- Date: January 1, 1992
- Season: 1991
- Stadium: Rose Bowl
- Location: Pasadena, California
- Players of the Game: Steve Emtman (DT); Billy Joe Hobert (QB);
- Favorite: Washington by 7 points
- National anthem: UW Marching Band
- Referee: Jimmy Harper (SEC)
- Halftime show: UW Marching Band, UM Marching Band
- Attendance: 103,566

United States TV coverage
- Network: ABC
- Announcers: Keith Jackson Bob Griese

= 1992 Rose Bowl =

American college football game

The 1992 Rose Bowl was a college football bowl game played on January 1, 1992, the 78th Rose Bowl Game. Before 103,566 in attendance in Pasadena, California, and a national television audience, the No. 2 Washington Huskies defeated the No. 4 Michigan Wolverines, 34–14.

Washington defensive tackle Steve Emtman and quarterback Billy Joe Hobert were named the Players Of The Game. The undefeated Washington Huskies were named the national champions by the Coaches Poll after being left at No. 2 in the AP poll, behind the Miami Hurricanes.

==Pre-game activities==
On October 22, 1991, the Tournament of Roses selected 17-year-old Tannis Ann Turrentine, a senior at Mayfield Senior School and a resident of Pasadena, as the 74th Rose Queen of the 103rd Tournament of Roses. The 1991–92 Tournament of Roses Royal Court was led by the reigning Rose Queen with six rose princesses: Laurie Fortier, San Marino; Malia Herndon, Altadena; Erin Christine Mispagel, Pasadena; Mia Rodinella, Pasadena; Kristen Colleen Russell, La Canada Flintridge; and Melissa Ann Tyson, Pasadena.

==Game summary==
After a scoreless first quarter, a 7–7 tie in the second, and 13-7 Husky advantage at halftime, the 1992 game became the most lopsided contest between two top-5 teams in Rose Bowl history. Trailing 34-7, a late Michigan touchdown against Husky reserves closed the gap in the final score to 20 points. With a minute remaining and the third-string quarterback leading the offense, Washington opted to run out the clock from the Michigan five-yard line, rather than run up the score.

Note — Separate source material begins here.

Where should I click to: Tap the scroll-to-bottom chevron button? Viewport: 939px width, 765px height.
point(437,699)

This was the first Rose Bowl since the beginning of the Big Ten–Pacific 10 (originally the Pacific Coast Conference) contract that officials from a neutral conference (in this case, the Southeastern Conference) were used. From 1947 through 1991, a split crew of Big Ten and Pac-10 (Pac-8/AAWU/PCC; now Pac-12) officials were used. From 1984, the first year a seven-man officiating crew was used, through 1991, the conference of the designated home team provided the referee, back judge, one wing official on the line of scrimmage (head linesman or line judge) and one deep wing official (field judge or side judge), and the other conference provided the umpire, one wing official on the line of scrimmage and one deep wing official. The Rose Bowl was the last bowl to use split officiating crews; most bowl games abandoned them in favor of neutral officials in the 1970s, although the Orange Bowl used a split crew from the SEC and Big Ten for its 1978 game.

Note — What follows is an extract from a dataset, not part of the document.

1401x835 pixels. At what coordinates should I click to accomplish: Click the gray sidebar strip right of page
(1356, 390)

Split crews were banned by the NCAA starting in 1999.

===Scoring===
====First quarter====
None, tied 0–0

====Second quarter====
Wash. - Hobert, 2-yard run (Hanson kick) - Wash. 7–0

Mich. - Smith, 9-yard pass from Grbac (Carlson kick) - tied 7–7

Wash. - Hanson, 24-yard field goal - Wash. 10–7

Wash. - Hanson, 23-yard field goal - Wash. 13–7

====Third quarter====
Wash. - Bruener, 5-yard pass from Hobert (Pierce, pass from Hobert, 2 pts.) - Wash. 21–7

====Fourth quarter====
Wash. - Pierce, 2-yard pass from Hobert (kick failed) - Wash. 27–7

Wash. - Bailey, 38-yard pass from Brunell (Hanson kick) - Wash. 34–7

Mich. - Wheatley, 53-yard run (Carlson kick) - Wash. 34–14

==Split national championship==
Miami won by only four points in the final AP Poll, while Washington won by nine points in the Coaches' Poll.

A fantasy article in Sports Illustrated titled "The Dream Game" had the Huskies narrowly defeat Miami in a playoff.